The following is what I’m scheduled to do at The Dodge Poetry Festival this coming weekend. All of my events occur early, Sunday, October 10th. Any of this may be subject to change, so please check www.dodgepoetry.org or the festival program for changes.
Conversation: Where Poetry Matters
Time: 9:00-10:10 AM
Location: Aljira
No one who has ever attended, performed in, produced or organized any one of the open mics, poetry jams or slams that have sprung up in community centers, church basements, libraries, bookstores, college or high school campuses, theaters, performance spaces, cafes or coffee shops in our urban centers would ever ask, “Does poetry matter?” How crucial, even life saving this avenue for self-expression and self-discovery is for so many of our urban youth is immediately, powerfully obvious at these events. Taalam Acey, Marjorie Barnes, Kyle Dargan and Juba Dowdell - four young poets straight out of Newark’s own poetry renaissance - will talk candidly about the place of importance poetry took on in their lives, and why it continues to matter to them and to the young people of Newark and our many urban centers.

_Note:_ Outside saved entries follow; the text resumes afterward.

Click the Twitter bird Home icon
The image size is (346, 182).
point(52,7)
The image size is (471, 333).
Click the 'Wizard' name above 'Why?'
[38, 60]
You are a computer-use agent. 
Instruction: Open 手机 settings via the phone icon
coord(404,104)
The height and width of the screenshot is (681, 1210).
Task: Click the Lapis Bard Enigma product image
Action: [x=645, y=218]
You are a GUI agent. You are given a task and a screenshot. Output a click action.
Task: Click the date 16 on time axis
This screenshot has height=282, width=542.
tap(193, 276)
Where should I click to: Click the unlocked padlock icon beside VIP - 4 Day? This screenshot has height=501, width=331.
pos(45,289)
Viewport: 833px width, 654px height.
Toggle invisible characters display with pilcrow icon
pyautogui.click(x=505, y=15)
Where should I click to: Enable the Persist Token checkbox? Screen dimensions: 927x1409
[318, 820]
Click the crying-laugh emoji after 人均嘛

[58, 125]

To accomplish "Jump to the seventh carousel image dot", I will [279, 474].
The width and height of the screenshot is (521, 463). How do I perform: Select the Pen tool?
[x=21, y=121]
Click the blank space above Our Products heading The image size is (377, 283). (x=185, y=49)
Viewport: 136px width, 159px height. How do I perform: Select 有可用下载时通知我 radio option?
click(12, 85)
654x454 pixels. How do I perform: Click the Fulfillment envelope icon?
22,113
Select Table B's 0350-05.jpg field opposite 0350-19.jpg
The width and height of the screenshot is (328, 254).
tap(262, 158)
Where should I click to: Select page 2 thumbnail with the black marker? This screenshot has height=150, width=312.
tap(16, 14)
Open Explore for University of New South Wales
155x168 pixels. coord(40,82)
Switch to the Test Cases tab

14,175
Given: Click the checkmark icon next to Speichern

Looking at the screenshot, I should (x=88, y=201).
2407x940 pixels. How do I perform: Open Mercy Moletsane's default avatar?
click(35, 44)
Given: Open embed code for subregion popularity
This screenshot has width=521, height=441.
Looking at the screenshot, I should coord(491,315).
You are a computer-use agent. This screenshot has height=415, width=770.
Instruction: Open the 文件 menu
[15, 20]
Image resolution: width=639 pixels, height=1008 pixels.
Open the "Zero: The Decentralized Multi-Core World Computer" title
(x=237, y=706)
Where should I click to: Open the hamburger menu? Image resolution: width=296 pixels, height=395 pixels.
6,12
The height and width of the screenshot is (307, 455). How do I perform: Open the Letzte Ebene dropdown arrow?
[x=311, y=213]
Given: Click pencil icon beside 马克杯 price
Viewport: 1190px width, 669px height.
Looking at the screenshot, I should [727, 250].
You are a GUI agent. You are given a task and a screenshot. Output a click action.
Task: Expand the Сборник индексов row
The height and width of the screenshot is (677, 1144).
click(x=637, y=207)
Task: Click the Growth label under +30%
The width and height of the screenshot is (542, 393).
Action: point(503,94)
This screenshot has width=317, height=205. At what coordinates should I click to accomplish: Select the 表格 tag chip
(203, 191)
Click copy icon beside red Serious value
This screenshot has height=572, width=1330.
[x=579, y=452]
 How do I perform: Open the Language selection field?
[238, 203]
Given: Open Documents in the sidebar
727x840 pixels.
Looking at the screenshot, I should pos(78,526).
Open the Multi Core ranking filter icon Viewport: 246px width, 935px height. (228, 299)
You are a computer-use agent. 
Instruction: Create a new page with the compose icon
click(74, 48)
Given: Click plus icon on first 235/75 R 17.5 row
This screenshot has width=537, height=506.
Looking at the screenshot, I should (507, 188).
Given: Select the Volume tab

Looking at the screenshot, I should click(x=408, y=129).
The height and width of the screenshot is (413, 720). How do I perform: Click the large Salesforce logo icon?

Conversation: From Homer to Hip Hop
Time: 10:30-11:40 AM
Location: Chase Room
Homer’s Iliad is filled with horrific scenes of hand-to-hand combat described in gory detail. The women in his Odyssey – including Helen, Circe, Calypso and the Sirens are destructive, bewitching, jealous, vengeful and often quite dangerous to men and their humanity. It could be argued that the same charges made against rap and hip-hop – that they are violent and misogynistic – could be leveled against these two masterpieces of Western Literature. All the great epics from all cultures are filled with violence, as were the popular ballads of the Elizabethan and Romantic eras. It has been a central aspect of our oral tradition. Is it merely the distance of centuries that makes Homer’s violence tolerable to us? William Carlos Williams wrote, “It is hard to get the news from poems.” Could it be that some of us don’t want to hear the news in rap and hip-hop? What might connect the oral tradition’s long history of telling the news of its time and the emergence of rap and hip-hop in our times? (with Majorie Barnes, Marie Ponsot, and Michael Cirelli)
Festival Poetry Reading
Time: 12:00-1:00 PM
Location: CAE Auditorium
A one hour poetry reading shared between Taalam Acey, Matthew Dickman and Claudia Rankine. Each of us will read for fifteen to eighteen minutes.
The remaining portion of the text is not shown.